**MATERIAL FOR THIS TASK:**
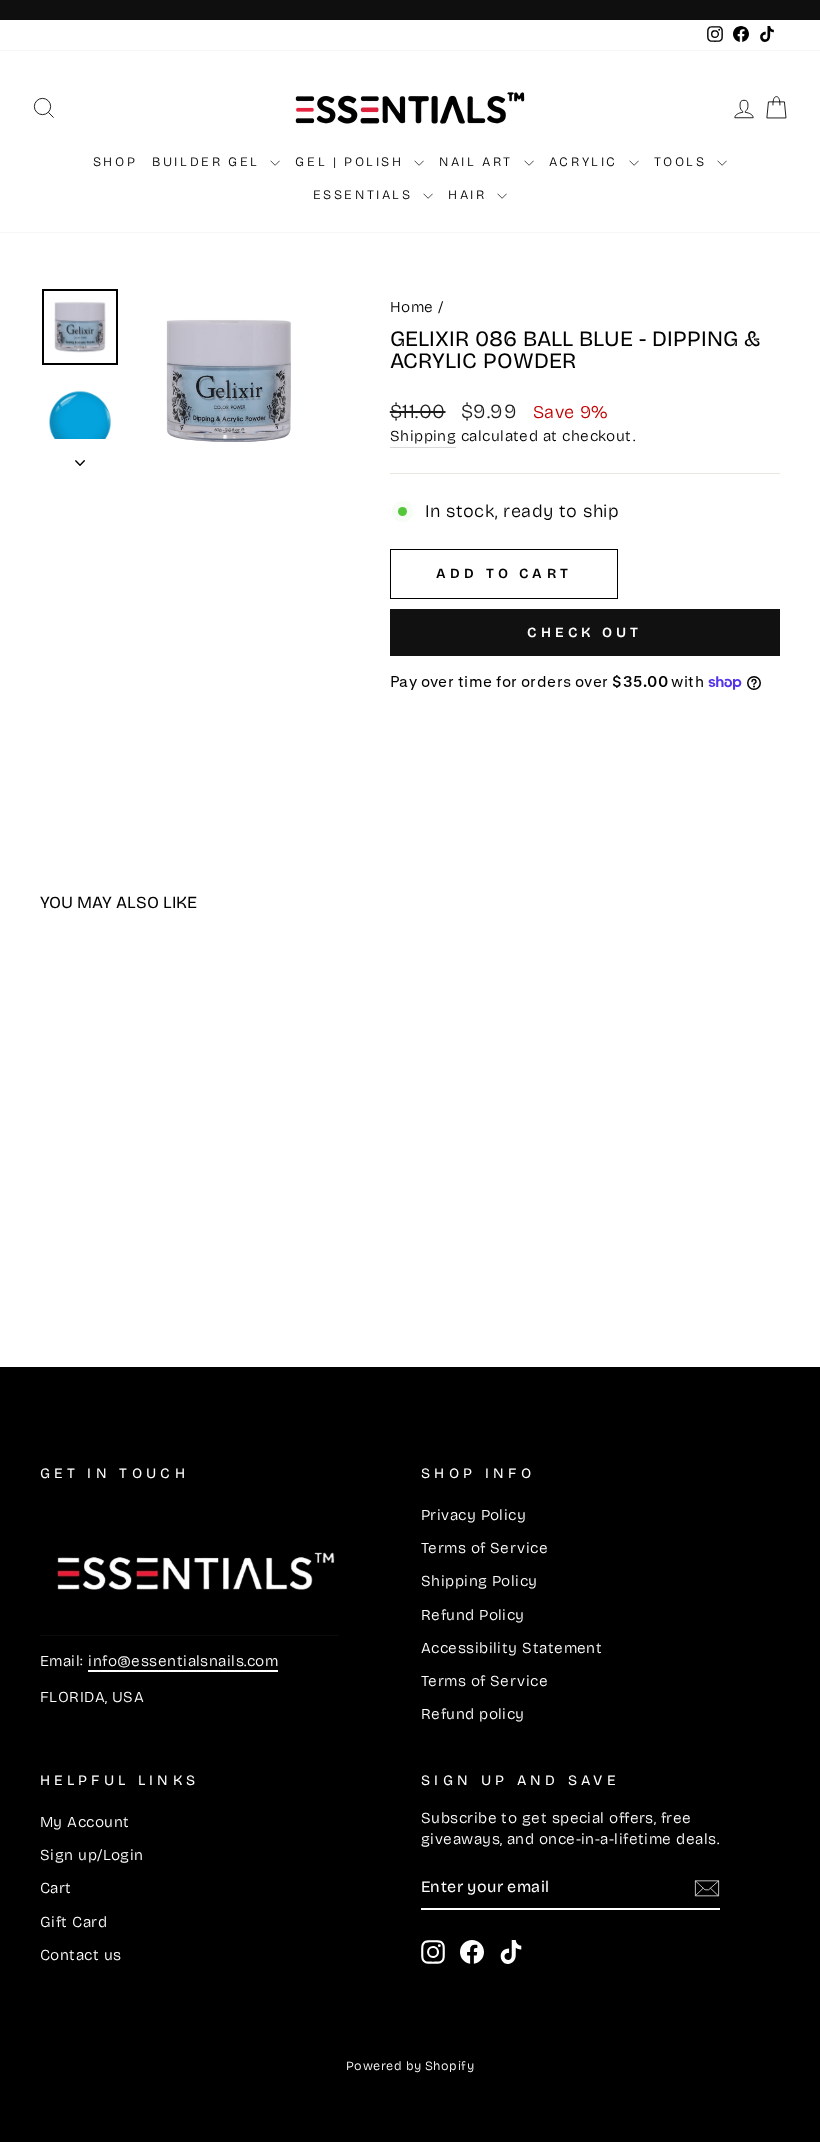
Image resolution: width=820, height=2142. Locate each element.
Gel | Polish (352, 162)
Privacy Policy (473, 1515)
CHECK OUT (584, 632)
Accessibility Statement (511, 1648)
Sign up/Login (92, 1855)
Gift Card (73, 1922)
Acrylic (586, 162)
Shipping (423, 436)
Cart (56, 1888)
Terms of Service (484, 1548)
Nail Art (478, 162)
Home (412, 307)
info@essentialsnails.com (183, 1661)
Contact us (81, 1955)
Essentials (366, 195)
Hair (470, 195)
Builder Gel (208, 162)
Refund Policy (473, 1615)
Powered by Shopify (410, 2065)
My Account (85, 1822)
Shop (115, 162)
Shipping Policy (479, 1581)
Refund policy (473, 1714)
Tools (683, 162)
--
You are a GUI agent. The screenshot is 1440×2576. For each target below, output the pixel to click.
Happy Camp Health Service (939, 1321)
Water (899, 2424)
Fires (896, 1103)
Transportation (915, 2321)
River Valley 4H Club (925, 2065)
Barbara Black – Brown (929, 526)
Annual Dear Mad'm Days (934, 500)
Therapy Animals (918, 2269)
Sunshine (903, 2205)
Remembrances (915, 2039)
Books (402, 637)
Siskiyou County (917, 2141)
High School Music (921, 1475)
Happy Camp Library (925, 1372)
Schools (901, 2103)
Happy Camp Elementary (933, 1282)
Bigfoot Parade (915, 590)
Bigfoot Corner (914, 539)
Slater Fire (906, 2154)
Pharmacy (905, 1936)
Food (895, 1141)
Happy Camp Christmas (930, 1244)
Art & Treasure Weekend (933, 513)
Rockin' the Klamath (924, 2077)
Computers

**ABOUT THIS TASK:**
Go through the records above. Copy each line in which the string "Camp" appears.

**RESPONSE TO THE TASK:**
Happy Camp Health Service (939, 1321)
Happy Camp Library (925, 1372)
Happy Camp Elementary (933, 1282)
Happy Camp Christmas (930, 1244)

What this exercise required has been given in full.